## About this exercise
The answer must consist solely of the lines from the one containing "You are a computer-use" through the last line of the records below, repeated exactly, with all pictures omitted.

## Data supplied

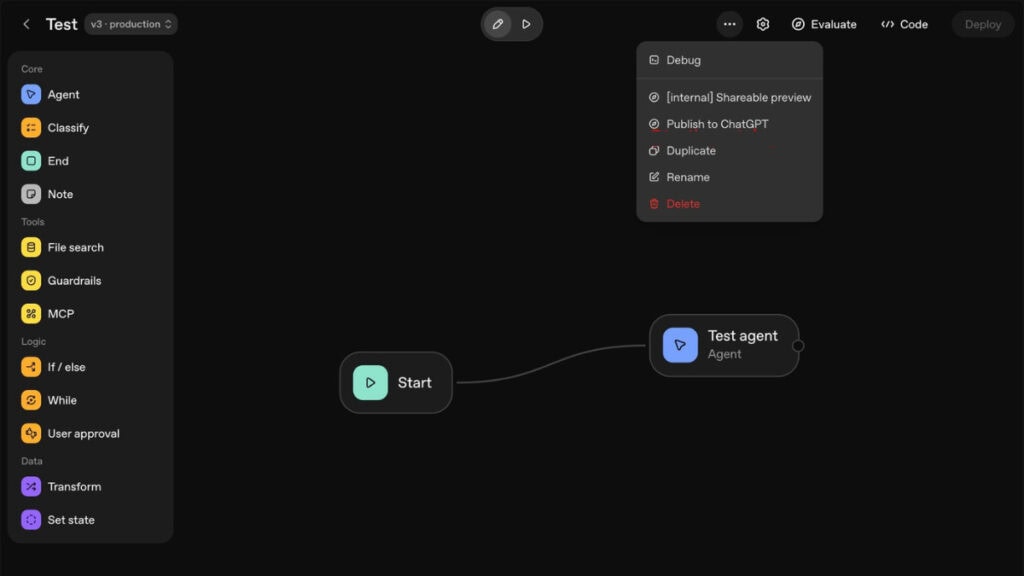Choose the Note node icon
Screen dimensions: 1024x576
(31, 194)
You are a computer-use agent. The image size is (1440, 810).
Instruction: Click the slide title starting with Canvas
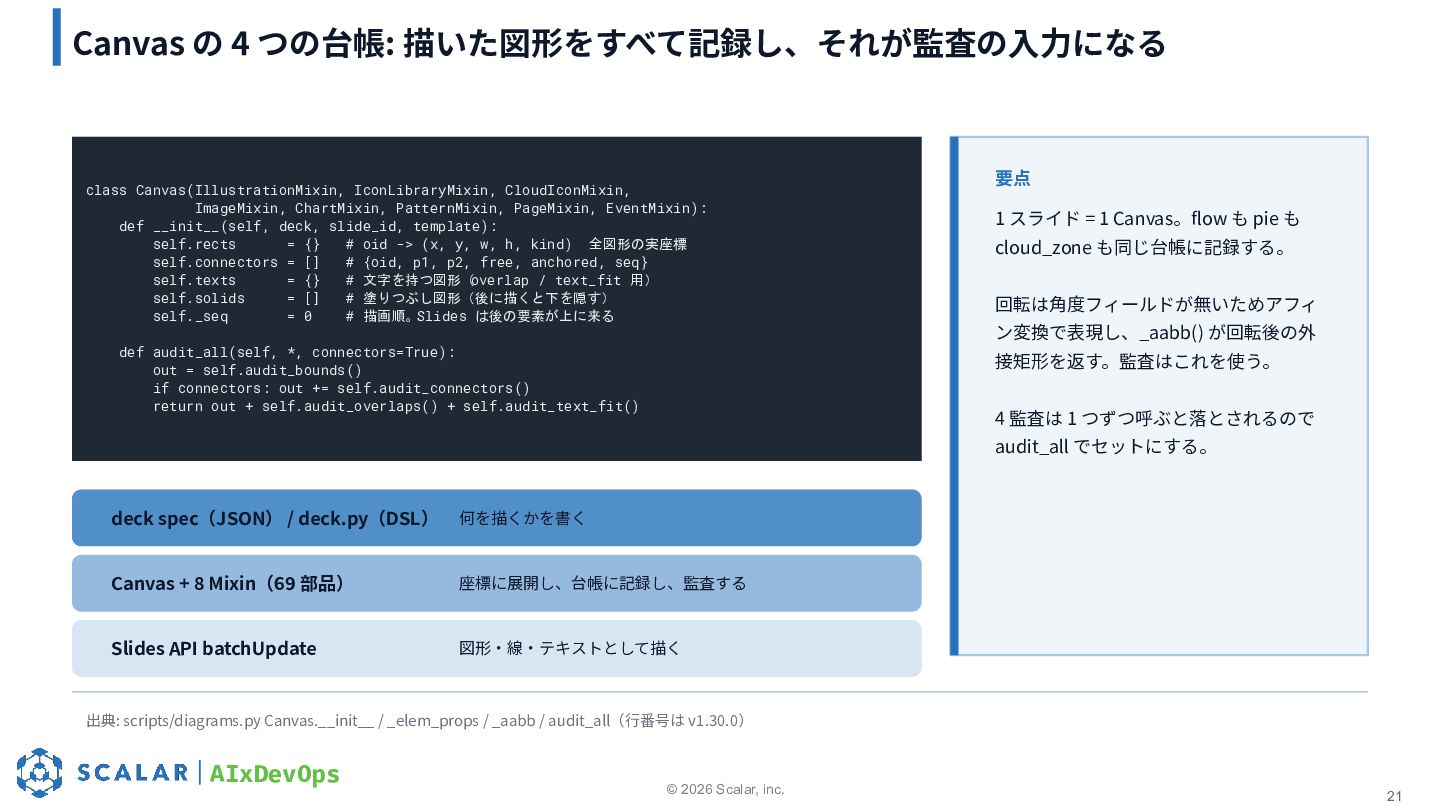click(x=619, y=43)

## Result of the task
You are a computer-use agent. The image size is (1440, 810).
Instruction: Click the slide title starting with Canvas
click(x=619, y=43)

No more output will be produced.